Его спутники поставили перед трибуной двадцать один флаг. На каждом
было написано наименование батальона, приветствующего мадридцев, и короткий
лозунг на языке той национальности, которая посылала флаг.
Их было восемь - батальонов бригады Матраи: батальоны Тельмана,
Гарибальди, Жана Жореса, Домбровского, Линкольна, Ракоши, Андре и
Пассионарии. Представителями бойцов двадцати одной национальности в этих
батальонах на двадцати одном языке был начертан лозунг: "Не пройдут!" -
по-немецки, по-английски, по-польски, по-итальянски, по-голландски,
по-фламандски, по-венгерски, по-шведски, по-сербски, по-болгарски,
по-норвежски, по-испански. Были буквы, которых народ на площади не мог
разобрать: греческие, армянские, еврейские, китайские, арабские...

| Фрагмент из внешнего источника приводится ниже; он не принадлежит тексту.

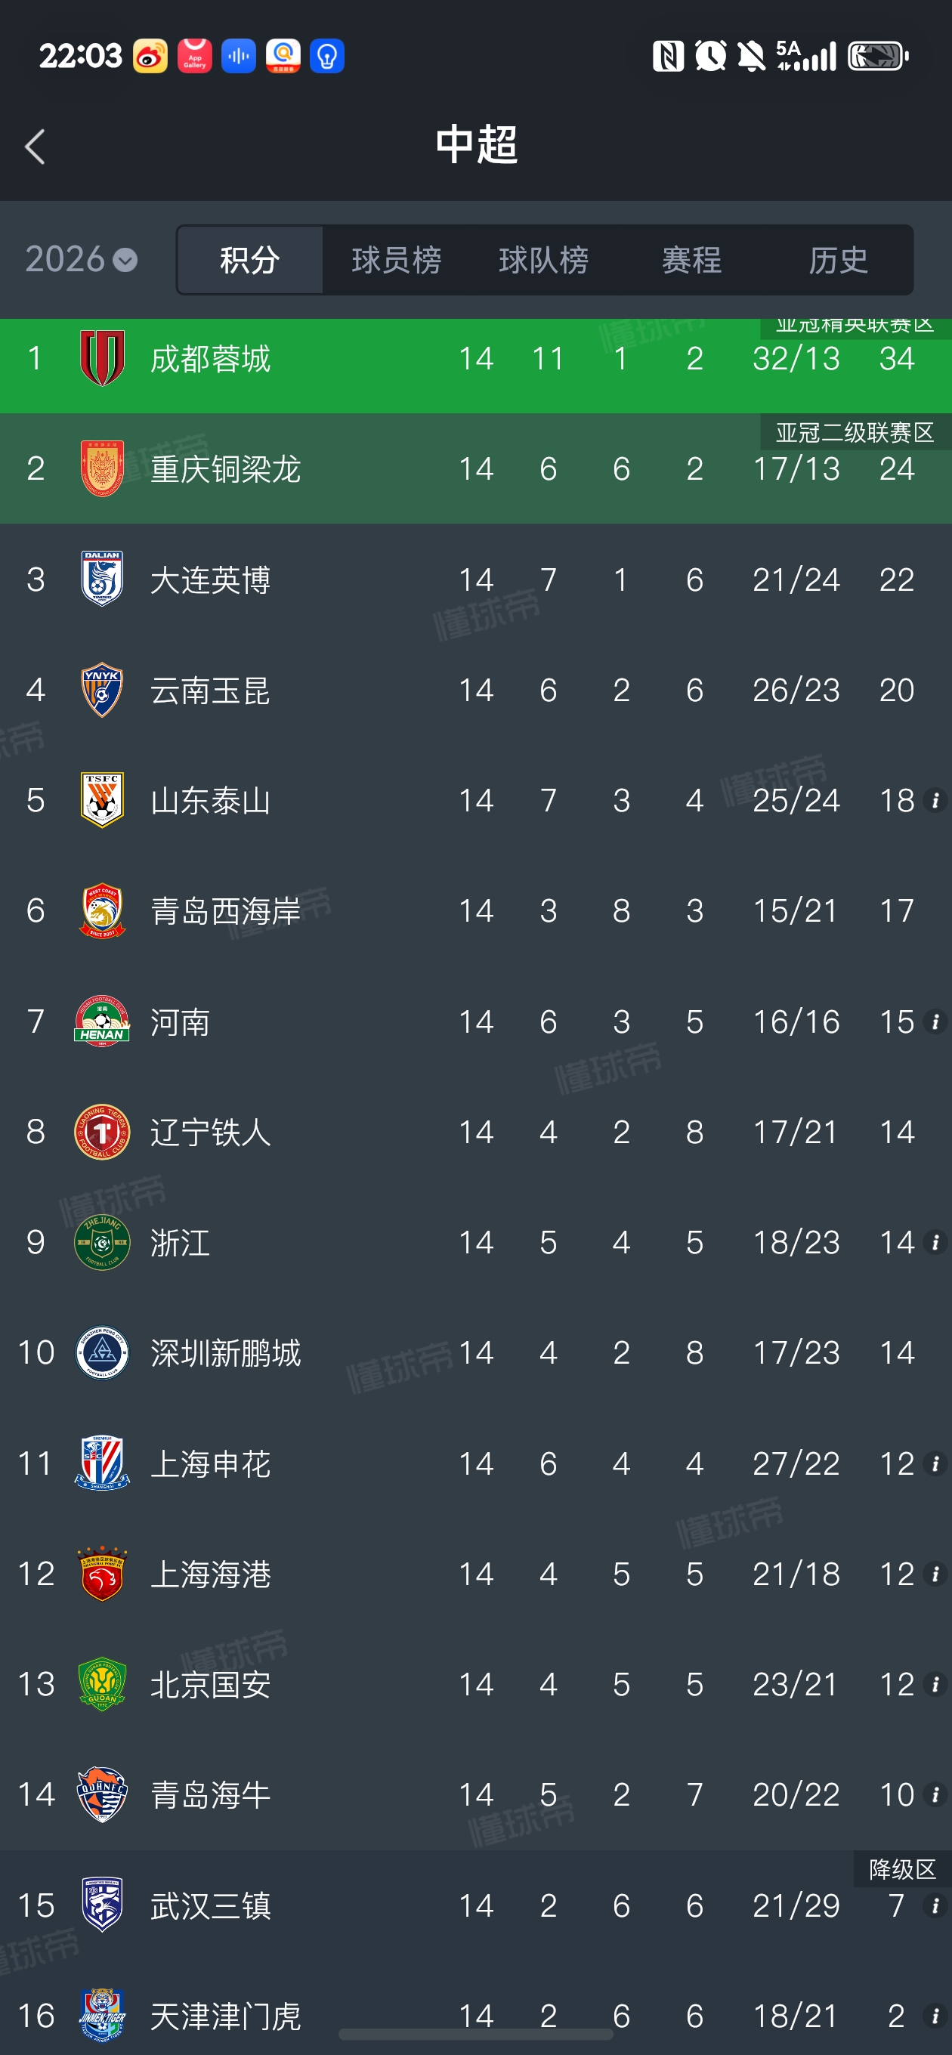The image size is (952, 2055).
Task: Open the 历史 tab
Action: (x=838, y=260)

Когда последний флаг был поставлен перед трибуной, комиссар отдал честь
народу и вернулся к своим спутникам, стоявшим шеренгой перед трибуной:
- Налево!.. В бой, бегом... Марш!
Маленькая колонна солдат в синих комбинезонах быстрым шагом удалилась к
бульвару, за деревьями которого ее ждали грузовики. Над площадью неслось:
- Смерть фашистам!.. Они не пройдут!..
Хосе Диас взял микрофон.
Он говорил, пересиливая шум авиационных моторов: над цирком, над
госпиталем Сан Хуан де Диос, над вокзалом Аргандэ, даже над парком эль
Ретиро шел ожесточенный бой между фашистскими самолетами, рвавшимися к
демонстрации, и отгонявшими их республиканскими истребителями. Истребители
были маленькие, тупоносые. В бездонной синеве неба они сверкали как залог
конечной победы, той победы, которая рано или поздно будет взята в боях,
победы, при мысли о которой уста всех борцов за республику шептали с
надеждою:
- Виска ла република!
22
Нед должен был себе признаться: он заблудился.

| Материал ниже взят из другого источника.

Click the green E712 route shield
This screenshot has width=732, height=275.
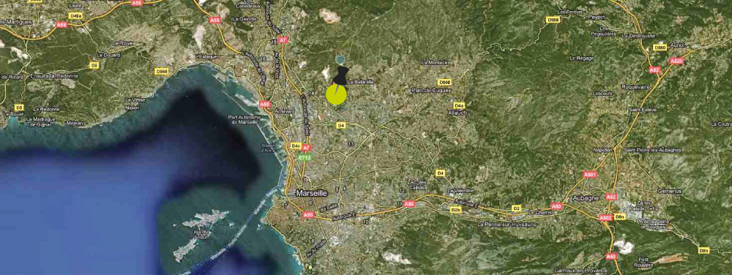305,157
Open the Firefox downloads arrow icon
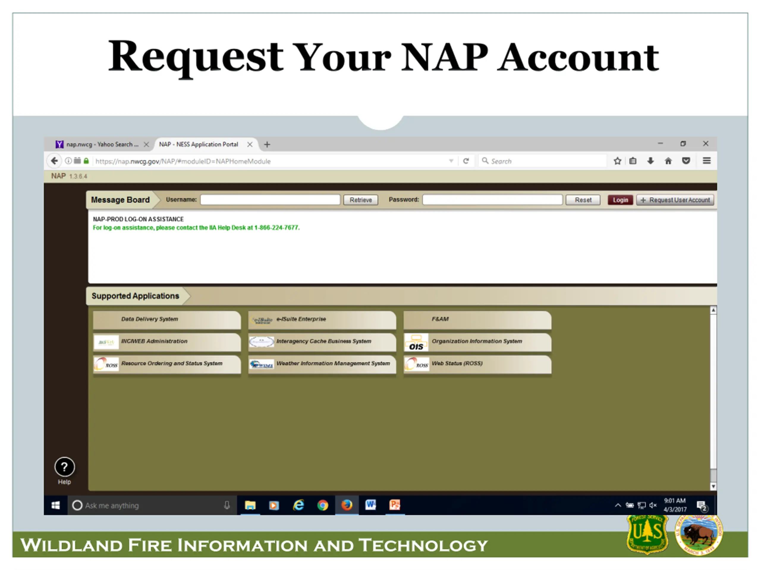This screenshot has height=570, width=761. tap(650, 161)
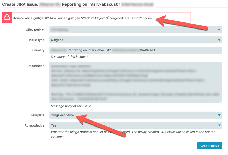Image resolution: width=228 pixels, height=155 pixels.
Task: Open the Acknowledge dropdown set to Yes
Action: click(118, 125)
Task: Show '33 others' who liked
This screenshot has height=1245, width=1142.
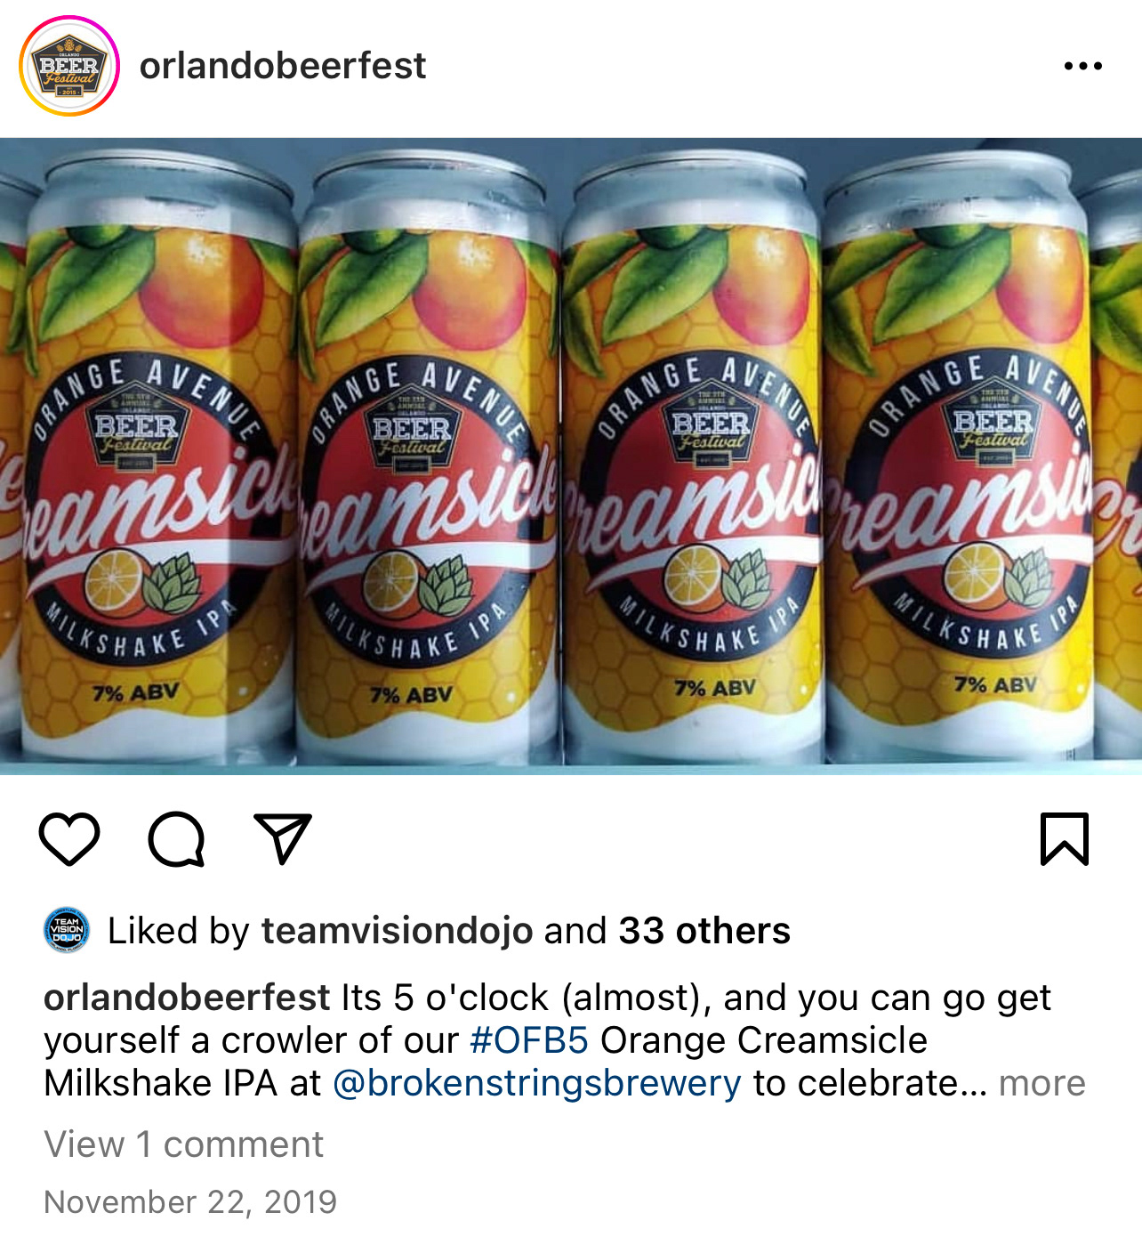Action: (704, 931)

Это случилось из-за того, что он послушался француза, советовавшего
забрать как можно ближе к побережью, чтобы обойти район франкистских
аэродромов, где легко могли сбить. Никто его не сбил, а приходится садиться
в расположении франкистов из-за того, что нехватило горючего. Ему никогда не
доводилось летать над этими горами, - путаный рельеф ввел его в заблуждение.
Лететь бы напрямик - и он был бы уже у республиканцев.

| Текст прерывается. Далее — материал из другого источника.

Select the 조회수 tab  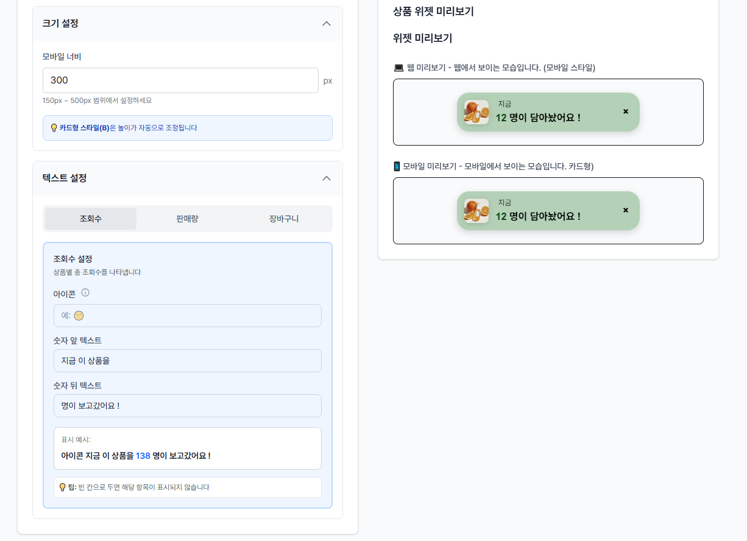coord(91,219)
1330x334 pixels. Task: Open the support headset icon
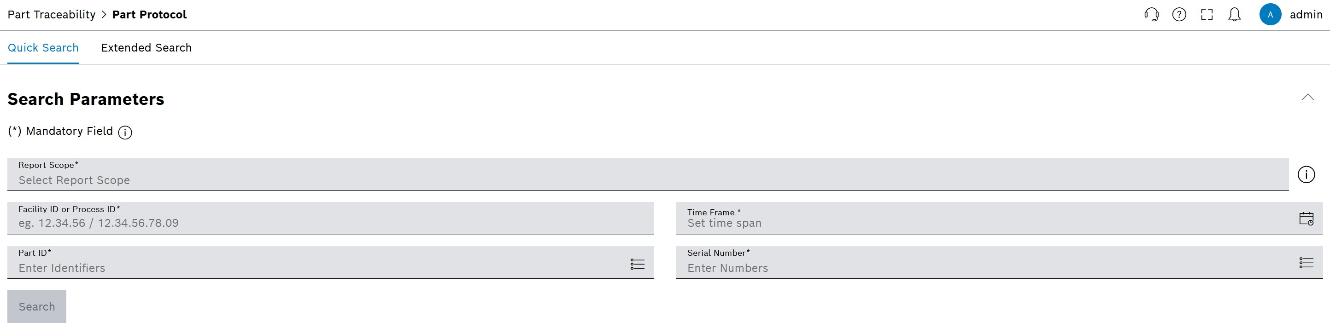coord(1151,14)
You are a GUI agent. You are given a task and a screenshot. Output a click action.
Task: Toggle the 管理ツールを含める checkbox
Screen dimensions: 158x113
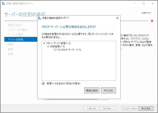coord(43,83)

Нед с беспокойством посмотрел на указатель последнего бака. Стрелка
подрагивала рядом с нулем. Дай-то бог, чтобы хватило времени выбрать место
для посадки. Дело не только в том, чтобы не поломать "Моль", а и в том,
чтобы не взлететь на воздух самому: на кой чорт он взял эту коробку с
капсюлями, когда вся машина набита взрывчаткой!..
Нед вполоборота посмотрел на заднее сиденье, где, поджав длинные ноги и
надвинув на глаза шляпу, спал его спутник.
- Эй, Нокс!.. Гемфри!.. - крикнул Нед.
Повидимому, шум мотора заглушал его голос. Нокс даже не пошевелился.
Между тем багажник, где лежали проклятые капсюли взрывателей, был расположен
за спинкой именно того сиденья, на котором спал Нокс. Выбросить их с
пилотского места Неду не было никакой возможности.
- Гемфри, проснитесь!..
Углекоп не шевелился.
Тогда Нед, пошарив в кармане, отыскал шестипенсовик и запустил им в
пассажира.
Гемфри отодвинул шляпу с лица и удивленно огляделся.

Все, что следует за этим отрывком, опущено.